This was an' action of replevin for a mahogany bedstead. The defendant below pled in abatement, that plaintiff sued out his writ without filing the requisite affidavit. The plaintiff moved to have the plea stricken from the files because not verified by affidavit, and the motion was sustained. The defendant excepted and rested upon his exception. An interlocutory judgment was then given against him, and a jury impanneled to assess the damages. On their finding, final judgment was rendered against defendant, and he has brought error.

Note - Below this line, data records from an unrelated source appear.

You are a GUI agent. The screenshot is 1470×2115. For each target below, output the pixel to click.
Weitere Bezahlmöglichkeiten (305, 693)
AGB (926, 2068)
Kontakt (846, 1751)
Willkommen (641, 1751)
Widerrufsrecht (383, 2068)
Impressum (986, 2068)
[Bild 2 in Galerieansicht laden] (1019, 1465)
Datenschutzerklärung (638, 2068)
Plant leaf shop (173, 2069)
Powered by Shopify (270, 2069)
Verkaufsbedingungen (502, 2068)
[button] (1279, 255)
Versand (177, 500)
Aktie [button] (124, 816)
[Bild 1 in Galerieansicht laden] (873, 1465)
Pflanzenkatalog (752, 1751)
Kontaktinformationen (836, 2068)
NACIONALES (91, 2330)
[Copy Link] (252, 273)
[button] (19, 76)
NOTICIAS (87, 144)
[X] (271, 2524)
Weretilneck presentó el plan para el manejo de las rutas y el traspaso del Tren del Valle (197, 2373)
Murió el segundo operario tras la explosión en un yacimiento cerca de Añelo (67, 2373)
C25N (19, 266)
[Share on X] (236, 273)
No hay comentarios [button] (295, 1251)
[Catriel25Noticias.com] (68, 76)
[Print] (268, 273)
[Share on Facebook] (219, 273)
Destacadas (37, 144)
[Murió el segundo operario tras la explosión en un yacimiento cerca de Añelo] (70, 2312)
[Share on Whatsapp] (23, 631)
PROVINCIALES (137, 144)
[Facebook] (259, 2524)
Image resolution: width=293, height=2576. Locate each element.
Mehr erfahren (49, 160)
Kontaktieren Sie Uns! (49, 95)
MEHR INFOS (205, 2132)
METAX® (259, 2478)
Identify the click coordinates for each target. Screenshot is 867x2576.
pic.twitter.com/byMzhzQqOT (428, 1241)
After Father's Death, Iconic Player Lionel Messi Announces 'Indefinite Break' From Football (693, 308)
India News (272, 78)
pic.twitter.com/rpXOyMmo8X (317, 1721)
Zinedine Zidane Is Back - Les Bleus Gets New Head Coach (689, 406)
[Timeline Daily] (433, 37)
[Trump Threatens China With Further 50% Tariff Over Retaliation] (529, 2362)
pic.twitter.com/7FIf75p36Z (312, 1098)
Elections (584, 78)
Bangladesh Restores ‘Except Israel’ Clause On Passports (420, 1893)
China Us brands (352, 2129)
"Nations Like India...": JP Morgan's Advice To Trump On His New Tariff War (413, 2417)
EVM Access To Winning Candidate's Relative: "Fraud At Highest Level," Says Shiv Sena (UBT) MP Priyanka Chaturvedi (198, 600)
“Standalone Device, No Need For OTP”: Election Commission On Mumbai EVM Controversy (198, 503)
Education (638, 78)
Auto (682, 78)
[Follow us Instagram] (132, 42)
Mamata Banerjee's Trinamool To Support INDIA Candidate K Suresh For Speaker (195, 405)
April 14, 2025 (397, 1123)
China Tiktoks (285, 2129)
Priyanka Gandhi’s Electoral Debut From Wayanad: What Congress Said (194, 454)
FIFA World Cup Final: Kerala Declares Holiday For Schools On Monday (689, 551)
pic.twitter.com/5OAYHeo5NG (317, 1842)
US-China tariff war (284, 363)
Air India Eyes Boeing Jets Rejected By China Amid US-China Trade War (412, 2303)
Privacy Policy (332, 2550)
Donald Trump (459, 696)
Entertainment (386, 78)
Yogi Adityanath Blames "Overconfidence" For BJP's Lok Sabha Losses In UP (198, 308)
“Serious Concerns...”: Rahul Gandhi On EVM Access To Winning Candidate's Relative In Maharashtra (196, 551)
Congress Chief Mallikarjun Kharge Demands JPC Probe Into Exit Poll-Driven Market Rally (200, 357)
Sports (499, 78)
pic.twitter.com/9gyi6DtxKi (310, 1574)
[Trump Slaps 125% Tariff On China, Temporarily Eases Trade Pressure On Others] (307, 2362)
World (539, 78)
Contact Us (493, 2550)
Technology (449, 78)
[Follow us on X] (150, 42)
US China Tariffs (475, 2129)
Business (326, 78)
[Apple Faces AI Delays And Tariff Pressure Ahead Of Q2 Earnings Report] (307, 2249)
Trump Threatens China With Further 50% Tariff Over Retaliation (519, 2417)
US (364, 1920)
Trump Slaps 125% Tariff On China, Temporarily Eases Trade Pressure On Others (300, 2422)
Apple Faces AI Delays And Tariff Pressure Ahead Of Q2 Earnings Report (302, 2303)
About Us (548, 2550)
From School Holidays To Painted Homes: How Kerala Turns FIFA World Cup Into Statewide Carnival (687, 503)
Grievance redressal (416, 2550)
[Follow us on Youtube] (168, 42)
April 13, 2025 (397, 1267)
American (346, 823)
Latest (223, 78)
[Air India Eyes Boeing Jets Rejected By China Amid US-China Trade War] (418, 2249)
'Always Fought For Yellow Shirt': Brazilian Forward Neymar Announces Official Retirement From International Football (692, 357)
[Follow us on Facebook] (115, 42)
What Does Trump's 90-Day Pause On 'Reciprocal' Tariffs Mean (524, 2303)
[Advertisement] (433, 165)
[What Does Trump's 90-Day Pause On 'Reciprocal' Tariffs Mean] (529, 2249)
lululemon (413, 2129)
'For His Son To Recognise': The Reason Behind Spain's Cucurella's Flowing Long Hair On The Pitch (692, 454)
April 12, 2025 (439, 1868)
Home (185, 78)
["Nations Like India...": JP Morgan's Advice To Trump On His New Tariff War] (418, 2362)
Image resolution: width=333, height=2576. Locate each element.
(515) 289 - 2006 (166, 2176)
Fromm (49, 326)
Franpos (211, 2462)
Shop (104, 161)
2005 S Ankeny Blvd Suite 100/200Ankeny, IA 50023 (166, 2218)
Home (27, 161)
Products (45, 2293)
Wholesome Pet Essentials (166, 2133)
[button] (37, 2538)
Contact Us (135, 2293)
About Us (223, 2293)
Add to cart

The affidavit prescribed by the statute, is requisite prior to the issuance of the writ, and if it be shown to the court that the writ was issued without such affidavit having been made an abatement of the suit will be adjudged. But this must be made to appear according to the rules of pleading, or the court cannot legitimately take cognizance of the fact. The statute says, “no plea in abatement, other than a plea to the jurisdiction of the court, or where the truth of such plea appears of record, shall be admitted or received by any court in this State unless the party offering the same or some person for him shall make affidavit of the truth thereof.” The plea in this case was not sworn to, and as its truth did not appear of record, it was inadmissible, and properly stricken from the files. The affidavit upon which a writ of attachment issues, is no part of the record. Jones et al. v. Buzzard & Herndon, 2 Ark. Rep. 443; nothing except the proceedings or facts the law or practice of the courts requires to be enrolled as a perpetual memorial or judicial history of the case, constitutes or forms a part of the record. Montgomery v. Carpenter, 5 Ark. Rep. 264.
We perceive no force in the objection to the court admitting testimony of the damage sustained by defendant below taking the bedstead. Such proof is certainly competent when the declaration is in the cepit, as it was in this case. The judgment is in all things affirmed.